Quanto all’ideologia nazionalista, essa è stata finora utilizzata come arma contro i serbi e gli “jugoslavi”, nonché contro i “comunisti”, ma oggi è più che evidente che queste idee sono ormai superate. Il nuovo nazionalismo croato sarà sempre più antieuropeo, antiliberale e anti-immigrazione. Sarà legato al neopopulismo di destra, si ispirerà alla politica di Orbán e insisterà sulla riduzione dei diritti individuali, in parte conquistati durante il periodo del socialismo liberale che ha preceduto l’inizio delle guerre in ex Jugoslavia, e in parte durante il processo di adesione all’Ue, al fine di dimostrare che la Croazia era una società aperta.
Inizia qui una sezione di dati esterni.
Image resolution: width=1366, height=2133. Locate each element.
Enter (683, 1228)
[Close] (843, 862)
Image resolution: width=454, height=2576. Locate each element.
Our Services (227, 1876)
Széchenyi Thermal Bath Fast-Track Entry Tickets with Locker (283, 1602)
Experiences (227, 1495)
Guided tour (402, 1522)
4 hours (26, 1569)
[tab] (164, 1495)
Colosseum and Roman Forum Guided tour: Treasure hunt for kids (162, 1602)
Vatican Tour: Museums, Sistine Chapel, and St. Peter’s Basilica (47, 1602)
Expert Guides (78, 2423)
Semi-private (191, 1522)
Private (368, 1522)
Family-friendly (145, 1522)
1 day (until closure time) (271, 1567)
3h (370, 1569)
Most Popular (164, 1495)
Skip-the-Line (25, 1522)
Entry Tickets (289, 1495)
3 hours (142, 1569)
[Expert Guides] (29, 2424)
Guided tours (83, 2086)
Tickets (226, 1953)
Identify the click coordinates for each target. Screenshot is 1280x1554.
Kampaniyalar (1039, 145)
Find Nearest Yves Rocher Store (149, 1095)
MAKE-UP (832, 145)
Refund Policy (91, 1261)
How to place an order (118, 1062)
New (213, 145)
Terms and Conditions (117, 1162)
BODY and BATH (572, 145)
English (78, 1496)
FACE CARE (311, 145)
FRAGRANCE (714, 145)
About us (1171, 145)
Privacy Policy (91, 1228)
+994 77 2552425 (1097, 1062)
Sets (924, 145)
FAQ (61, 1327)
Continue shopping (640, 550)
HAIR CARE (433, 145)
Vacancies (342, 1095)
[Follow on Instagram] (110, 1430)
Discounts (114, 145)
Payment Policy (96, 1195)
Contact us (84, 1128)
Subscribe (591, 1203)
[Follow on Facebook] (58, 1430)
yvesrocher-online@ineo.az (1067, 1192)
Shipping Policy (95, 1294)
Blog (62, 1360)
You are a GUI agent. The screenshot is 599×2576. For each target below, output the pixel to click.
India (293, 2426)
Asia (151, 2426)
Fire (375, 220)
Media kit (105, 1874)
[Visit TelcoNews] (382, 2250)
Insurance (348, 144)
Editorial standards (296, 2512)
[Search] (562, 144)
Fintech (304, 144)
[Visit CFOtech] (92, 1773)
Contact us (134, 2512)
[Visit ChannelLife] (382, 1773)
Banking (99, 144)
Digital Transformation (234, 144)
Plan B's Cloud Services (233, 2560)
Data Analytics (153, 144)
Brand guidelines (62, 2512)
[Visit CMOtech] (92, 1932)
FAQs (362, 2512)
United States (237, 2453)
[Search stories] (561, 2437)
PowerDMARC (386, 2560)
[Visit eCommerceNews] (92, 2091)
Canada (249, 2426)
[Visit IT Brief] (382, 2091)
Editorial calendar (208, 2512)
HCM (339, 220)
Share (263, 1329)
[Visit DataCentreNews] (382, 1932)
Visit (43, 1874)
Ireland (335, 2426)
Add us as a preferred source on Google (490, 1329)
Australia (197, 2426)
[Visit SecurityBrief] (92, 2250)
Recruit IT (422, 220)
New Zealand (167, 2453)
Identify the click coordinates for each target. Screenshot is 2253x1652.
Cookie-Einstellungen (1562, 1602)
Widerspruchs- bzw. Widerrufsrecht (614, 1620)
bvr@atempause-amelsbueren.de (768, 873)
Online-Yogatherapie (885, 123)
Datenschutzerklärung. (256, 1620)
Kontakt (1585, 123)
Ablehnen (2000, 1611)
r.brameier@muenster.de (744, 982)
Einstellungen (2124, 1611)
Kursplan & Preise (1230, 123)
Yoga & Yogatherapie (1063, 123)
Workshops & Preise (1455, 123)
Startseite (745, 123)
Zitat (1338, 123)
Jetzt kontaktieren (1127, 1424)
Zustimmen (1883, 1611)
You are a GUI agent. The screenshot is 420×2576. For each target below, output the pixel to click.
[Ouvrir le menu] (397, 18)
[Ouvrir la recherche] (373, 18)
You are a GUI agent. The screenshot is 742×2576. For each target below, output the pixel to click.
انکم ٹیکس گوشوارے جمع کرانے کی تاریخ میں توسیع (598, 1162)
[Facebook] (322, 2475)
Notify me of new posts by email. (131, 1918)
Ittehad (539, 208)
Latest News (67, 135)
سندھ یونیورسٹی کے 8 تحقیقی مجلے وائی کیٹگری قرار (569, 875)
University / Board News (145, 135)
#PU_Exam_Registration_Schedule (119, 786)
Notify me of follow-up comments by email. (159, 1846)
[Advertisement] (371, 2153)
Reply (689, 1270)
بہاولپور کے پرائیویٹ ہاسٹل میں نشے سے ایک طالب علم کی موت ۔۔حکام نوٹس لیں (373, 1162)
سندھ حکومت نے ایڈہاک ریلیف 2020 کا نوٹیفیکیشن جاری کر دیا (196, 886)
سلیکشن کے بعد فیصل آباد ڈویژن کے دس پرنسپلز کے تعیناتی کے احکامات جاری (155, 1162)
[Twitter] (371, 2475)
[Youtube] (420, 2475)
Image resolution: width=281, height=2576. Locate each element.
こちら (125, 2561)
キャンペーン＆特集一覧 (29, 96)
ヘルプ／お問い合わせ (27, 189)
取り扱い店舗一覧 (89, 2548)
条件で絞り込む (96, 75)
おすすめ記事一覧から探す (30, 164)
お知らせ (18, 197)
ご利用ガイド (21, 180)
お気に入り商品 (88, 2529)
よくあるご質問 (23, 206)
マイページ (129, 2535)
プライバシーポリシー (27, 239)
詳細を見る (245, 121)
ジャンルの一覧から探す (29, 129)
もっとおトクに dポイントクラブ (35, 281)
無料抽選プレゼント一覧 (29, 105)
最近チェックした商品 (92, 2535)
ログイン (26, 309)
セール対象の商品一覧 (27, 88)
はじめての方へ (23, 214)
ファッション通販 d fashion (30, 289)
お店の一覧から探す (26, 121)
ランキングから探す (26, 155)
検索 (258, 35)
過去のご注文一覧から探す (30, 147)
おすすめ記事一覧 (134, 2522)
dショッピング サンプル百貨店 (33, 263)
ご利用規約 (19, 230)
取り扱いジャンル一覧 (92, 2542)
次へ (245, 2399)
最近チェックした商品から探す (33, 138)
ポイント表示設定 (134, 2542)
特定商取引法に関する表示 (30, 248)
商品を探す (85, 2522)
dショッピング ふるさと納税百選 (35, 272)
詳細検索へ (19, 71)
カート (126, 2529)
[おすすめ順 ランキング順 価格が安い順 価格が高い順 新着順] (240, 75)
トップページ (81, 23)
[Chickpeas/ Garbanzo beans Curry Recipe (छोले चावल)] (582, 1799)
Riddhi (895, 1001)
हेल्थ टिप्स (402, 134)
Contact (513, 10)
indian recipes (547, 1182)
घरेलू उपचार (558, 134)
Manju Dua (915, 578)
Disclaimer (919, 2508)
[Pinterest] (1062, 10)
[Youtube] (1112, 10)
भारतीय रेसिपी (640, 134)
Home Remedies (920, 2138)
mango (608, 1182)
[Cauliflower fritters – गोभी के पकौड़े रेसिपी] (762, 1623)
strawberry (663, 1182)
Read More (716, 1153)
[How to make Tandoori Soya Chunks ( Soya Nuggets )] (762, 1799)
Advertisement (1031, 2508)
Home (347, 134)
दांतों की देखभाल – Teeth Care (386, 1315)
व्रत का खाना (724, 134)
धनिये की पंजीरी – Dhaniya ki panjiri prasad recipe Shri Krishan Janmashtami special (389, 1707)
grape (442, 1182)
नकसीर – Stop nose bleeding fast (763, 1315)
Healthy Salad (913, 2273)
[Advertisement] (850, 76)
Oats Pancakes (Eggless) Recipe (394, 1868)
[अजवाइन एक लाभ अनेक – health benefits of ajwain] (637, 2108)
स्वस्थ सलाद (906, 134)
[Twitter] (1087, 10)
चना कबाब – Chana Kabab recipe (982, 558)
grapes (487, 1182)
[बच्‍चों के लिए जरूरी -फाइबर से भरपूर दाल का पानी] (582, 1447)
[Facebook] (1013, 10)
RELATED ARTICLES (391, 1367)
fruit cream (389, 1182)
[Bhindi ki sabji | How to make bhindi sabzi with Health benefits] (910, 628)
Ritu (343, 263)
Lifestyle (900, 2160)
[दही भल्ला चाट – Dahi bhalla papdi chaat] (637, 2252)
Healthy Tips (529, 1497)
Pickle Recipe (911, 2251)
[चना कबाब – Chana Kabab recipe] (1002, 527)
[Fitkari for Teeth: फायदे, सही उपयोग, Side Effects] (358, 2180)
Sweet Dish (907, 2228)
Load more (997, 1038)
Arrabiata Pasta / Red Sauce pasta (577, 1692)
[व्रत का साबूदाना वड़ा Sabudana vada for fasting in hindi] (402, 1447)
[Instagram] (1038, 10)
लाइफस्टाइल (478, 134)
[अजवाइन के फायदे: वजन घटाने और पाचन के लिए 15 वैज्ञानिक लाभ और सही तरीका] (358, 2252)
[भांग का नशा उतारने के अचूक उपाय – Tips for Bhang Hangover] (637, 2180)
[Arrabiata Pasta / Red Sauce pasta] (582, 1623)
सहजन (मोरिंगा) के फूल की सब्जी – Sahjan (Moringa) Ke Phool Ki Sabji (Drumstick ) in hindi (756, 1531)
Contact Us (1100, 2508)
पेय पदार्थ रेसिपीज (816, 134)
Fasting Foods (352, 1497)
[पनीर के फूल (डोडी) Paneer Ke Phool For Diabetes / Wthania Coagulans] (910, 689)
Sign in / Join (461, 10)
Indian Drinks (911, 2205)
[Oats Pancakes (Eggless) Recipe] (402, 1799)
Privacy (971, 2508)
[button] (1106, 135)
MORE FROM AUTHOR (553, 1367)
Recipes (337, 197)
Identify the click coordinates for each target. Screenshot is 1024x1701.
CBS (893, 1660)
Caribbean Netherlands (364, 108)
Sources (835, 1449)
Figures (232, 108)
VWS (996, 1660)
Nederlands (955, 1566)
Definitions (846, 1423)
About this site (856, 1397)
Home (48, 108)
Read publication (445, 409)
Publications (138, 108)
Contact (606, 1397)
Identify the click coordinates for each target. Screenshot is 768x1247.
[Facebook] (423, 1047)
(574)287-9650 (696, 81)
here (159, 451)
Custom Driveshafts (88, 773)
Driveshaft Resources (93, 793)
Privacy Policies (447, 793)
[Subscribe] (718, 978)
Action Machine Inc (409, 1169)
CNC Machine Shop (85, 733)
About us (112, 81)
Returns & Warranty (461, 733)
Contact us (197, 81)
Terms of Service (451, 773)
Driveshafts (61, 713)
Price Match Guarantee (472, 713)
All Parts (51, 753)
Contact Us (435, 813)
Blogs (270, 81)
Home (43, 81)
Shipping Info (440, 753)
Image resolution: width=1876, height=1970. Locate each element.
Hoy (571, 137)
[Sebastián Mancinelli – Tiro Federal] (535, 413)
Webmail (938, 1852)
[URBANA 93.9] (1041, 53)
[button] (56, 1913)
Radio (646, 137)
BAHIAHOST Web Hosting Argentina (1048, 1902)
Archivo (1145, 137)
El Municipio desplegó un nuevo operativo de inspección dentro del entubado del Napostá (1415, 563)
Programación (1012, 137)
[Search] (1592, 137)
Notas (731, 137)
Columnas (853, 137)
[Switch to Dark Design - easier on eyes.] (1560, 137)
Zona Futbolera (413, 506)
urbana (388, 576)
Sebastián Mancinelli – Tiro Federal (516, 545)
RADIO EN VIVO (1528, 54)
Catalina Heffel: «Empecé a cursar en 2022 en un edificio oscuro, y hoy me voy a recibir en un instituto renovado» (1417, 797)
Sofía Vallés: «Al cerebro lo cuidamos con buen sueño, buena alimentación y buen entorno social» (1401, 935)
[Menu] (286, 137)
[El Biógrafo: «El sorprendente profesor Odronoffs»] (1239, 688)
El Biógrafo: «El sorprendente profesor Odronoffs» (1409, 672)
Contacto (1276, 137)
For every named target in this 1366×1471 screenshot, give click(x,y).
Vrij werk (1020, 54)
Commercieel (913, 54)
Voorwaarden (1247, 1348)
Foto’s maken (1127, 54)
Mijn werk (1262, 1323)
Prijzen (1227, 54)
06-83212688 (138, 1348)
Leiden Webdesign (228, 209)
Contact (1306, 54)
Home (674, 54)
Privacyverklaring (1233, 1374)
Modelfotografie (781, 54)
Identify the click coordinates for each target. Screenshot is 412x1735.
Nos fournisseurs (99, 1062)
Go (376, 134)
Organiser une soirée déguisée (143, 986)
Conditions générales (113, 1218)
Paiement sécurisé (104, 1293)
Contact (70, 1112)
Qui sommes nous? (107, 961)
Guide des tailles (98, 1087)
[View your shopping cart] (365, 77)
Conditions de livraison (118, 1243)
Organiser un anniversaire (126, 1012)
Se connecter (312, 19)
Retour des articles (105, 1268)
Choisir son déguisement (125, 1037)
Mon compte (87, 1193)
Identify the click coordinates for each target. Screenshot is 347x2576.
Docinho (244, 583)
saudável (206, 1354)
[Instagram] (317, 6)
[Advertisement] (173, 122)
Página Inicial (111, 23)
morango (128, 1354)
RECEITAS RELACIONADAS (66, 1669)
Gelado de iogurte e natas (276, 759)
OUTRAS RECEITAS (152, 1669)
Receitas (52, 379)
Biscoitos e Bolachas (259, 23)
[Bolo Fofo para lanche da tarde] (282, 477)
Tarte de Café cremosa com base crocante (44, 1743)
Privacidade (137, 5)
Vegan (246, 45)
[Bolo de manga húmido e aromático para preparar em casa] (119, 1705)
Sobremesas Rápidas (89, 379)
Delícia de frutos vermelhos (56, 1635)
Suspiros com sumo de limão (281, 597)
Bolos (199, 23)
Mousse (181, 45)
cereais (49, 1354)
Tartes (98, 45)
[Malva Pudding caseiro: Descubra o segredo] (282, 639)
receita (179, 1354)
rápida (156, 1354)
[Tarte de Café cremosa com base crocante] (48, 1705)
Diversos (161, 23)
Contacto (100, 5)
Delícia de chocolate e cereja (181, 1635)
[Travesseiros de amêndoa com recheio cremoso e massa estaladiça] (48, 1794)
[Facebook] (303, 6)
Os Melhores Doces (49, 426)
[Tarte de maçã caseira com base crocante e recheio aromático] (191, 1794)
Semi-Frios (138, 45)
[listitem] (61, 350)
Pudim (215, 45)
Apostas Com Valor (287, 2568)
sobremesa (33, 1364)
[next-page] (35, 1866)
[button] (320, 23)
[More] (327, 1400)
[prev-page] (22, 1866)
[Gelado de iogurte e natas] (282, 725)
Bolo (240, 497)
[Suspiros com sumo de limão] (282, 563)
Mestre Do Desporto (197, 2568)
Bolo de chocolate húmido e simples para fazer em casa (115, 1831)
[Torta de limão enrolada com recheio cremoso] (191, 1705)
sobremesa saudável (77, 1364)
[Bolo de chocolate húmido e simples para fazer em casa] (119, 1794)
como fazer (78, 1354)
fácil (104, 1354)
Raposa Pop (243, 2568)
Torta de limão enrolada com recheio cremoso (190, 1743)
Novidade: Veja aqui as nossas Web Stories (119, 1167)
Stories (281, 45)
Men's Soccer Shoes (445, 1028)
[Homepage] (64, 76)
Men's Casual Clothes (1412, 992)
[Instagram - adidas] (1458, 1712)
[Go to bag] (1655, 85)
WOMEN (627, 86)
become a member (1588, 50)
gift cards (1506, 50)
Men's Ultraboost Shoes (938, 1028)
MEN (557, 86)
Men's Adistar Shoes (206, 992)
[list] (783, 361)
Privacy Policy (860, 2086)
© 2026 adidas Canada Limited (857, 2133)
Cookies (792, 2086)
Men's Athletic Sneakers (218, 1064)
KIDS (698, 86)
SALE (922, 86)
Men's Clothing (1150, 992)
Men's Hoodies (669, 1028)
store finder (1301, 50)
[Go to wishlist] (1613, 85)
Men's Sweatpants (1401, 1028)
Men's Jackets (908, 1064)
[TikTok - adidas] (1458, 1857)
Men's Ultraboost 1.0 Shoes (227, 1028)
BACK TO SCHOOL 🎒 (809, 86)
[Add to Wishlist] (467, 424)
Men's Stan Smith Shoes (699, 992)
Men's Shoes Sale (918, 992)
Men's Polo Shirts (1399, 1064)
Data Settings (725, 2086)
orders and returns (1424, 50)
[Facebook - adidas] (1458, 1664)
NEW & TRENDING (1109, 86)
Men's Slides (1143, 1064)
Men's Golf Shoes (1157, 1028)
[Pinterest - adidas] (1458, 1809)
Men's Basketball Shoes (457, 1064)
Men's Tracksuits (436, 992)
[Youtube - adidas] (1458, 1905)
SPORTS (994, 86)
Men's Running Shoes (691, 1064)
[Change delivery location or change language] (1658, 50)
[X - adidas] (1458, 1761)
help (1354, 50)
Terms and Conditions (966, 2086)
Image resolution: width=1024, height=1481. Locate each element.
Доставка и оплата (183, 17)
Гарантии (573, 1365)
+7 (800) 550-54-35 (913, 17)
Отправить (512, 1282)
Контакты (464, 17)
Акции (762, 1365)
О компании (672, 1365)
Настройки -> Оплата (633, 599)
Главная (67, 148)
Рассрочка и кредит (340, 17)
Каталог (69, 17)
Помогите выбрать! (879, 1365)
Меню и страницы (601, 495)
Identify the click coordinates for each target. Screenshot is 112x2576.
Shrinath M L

Tuttavia, per quanto questo nuovo nazionalismo croato possa assomigliare a quello polacco o ungherese, si è dimostrato che in Croazia la società civile e i media indipendenti sono in grado di contrastare alcune tendenze regressive. Penso che l’esito dello scontro tra liberali e antiliberali sarà cruciale per il futuro della Croazia. Al momento, entrambi gli schieramenti hanno la possibilità di vincere, ma a prescindere da come finirà, nessuna delle due opzioni è destinata a scomparire a breve termine. In questo senso, penso che la Croazia non finirà necessariamente come la Polonia o l’Ungheria, perché c’è ancora la possibilità di intraprendere un’altra strada. Una strada che l’HDZ di Plenković sembra aver già imboccato, adottando un atteggiamento filoeuropeo e sorprendentemente liberale, che è in una certa misura in contrasto con le tendenze politiche dominanti in altri paesi.

Per fare un esempio, l’HDZ non si è mai scontrato così apertamente con la Chiesa cattolica come ha fatto recentemente in merito alla ratifica della Convenzione di Istanbul. Contemporaneamente, le sfide poste dalla Chiesa cattolica e dai populisti di destra oggi sono più grandi che mai. Alcune nuove organizzazioni non governative, conservatrici e di destra, godono di un forte sostegno internazionale e fanno parte di diverse reti internazionali. Queste organizzazioni stanno cercando di reinterpretare in modo radicale tutte le conquiste dell’Europa liberalsocialista e quelle dell’umanesimo e del repubblicanesimo croato. Si tratta di un tentativo molto serio, davanti al quale non si possono chiudere gli occhi, così come sono serie le tendenze al revisionismo storico, presenti non solo in Croazia ma anche in molti altri paesi europei. In Croazia le prime tendenze revisioniste sono apparse già nel 1991, quindi prima che nei paesi dell’est Europa. Altrettanto preoccupante è il diffondersi di idee nazionaliste tra la popolazione, così come il ritorno del conservatorismo sulla scena politica croata.

Tuttavia, c’è ancora speranza per la Croazia. Le giovani generazioni stanno dando vita a nuove tendenze progressive. Molti giovani sono stufi della retorica nazionalista e del costante riferimento alle guerre degli anni Novanta. Spero che almeno una parte di questi giovani decida di rimanere in Croazia, impegnandosi a renderla un posto migliore in cui vivere.